While responding to COVID-19 offers a unique set of challenges, the market already had several legislative and economic pressures to contend with. Brexit looms large, with businesses still waiting on clarity to support future investment and decision-making as well as the impact of tariffs on list prices and transaction values. In addition, the environmental road map is pushing for organisations to switch to cleaner vehicles within the next two or three change cycles; although the temporary deferral of Clean Air Zones in many locations has provided limited space to review options and futureproof fleet decisions.  

Specific issues such as the need for social distancing in cabs or reducing to single-crewed delivery is likely to have an impact on the make and model derivations which are in demand, at least in the short term. Supply remains a challenge, with some manufacturers unable or unwilling to commit to bulk orders and significant lead times pushing businesses with an immediate need into the used sector.  

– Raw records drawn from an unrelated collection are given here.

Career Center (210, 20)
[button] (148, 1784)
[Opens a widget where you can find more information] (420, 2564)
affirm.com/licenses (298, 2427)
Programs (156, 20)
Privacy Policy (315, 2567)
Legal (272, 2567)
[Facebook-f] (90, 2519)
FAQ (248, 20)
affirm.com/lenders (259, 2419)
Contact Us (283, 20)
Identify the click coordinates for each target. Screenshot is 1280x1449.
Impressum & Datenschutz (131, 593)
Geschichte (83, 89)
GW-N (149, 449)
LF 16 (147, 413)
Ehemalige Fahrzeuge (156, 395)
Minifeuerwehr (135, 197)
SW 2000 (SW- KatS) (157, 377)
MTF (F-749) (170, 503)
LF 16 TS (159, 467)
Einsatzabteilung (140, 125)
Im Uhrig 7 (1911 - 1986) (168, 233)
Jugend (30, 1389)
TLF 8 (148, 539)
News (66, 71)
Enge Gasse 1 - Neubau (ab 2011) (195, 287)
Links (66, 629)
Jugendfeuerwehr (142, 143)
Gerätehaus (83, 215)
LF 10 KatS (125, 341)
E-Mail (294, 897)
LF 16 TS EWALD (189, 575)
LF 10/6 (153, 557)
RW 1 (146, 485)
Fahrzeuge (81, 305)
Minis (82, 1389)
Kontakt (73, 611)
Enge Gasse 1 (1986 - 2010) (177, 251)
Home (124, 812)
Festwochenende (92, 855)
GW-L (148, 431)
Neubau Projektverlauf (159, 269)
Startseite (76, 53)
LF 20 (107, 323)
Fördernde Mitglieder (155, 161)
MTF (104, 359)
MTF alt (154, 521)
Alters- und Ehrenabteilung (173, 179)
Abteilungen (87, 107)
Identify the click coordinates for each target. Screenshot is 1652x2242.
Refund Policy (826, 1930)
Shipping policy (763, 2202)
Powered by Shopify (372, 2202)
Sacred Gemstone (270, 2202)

The markets are in the throes of a supply-led rather than demand-led recession, and the key issues surround societal change in response to public health rather than necessarily liquidity or financial drivers. However, an overall air of uncertainty continues to impact on decision-making, while Brexit is likely to compound supply issues. For example, new tariff structures and pre-existing scrappage and support incentives across the major EU markets favour Left Hand Drive production. The UK may not have access to as many new vehicles as required, despite it being one of the top three LCV markets by volume in the European zone. 

"In the absence of wholesale supply, demand dynamics have created an environment in which used demand and values have grown exceptionally. That said, in my career, I have never experienced such sector wide used van inflation. While new LCV supply constraints continue, I believe it is highly likely the premiums paid for used Euro 6 will continue upwards while Euro 5 (and pre-Euro 5) LCVs will stabilise and plateau in value terms; today at a level still over a third higher than before the first national lockdown. It is only a marked increase in new supply - or a significant prolonged demand-led recession - that can soften or reverse this price trend in the used market."